--- STUDY MATERIAL ---
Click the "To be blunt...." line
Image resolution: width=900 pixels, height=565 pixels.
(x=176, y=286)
---
--- STUDY MATERIAL ---
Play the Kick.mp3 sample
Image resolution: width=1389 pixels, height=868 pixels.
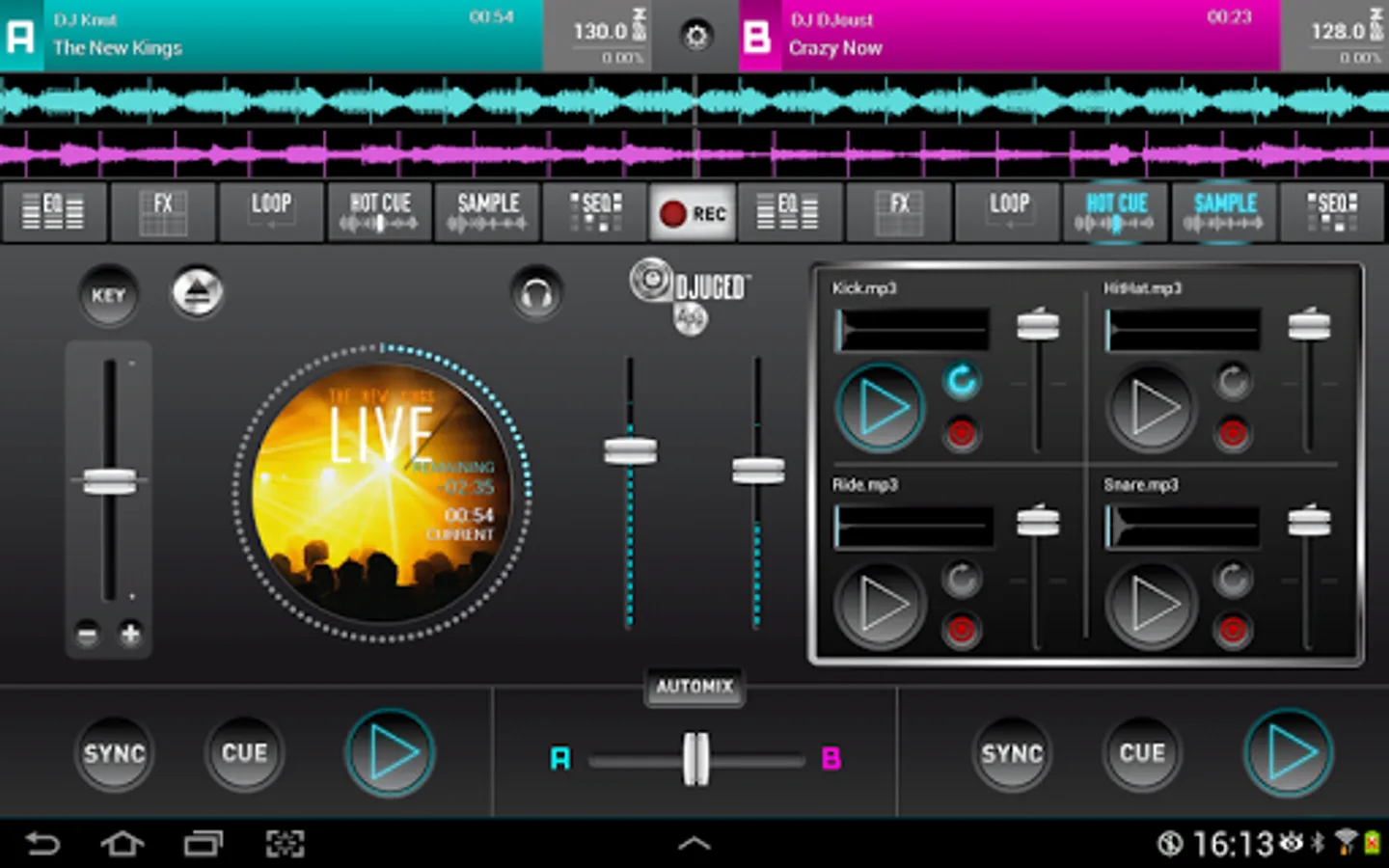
---
YOUR ASSIGNMENT
Above are the records; repeat exactly the lines from the one holding "Play the Kick.mp3 sample" down to the one holding "Image resolution: width=1389", end lines included.

EXERCISE RESPONSE
Play the Kick.mp3 sample
Image resolution: width=1389 pixels, height=868 pixels.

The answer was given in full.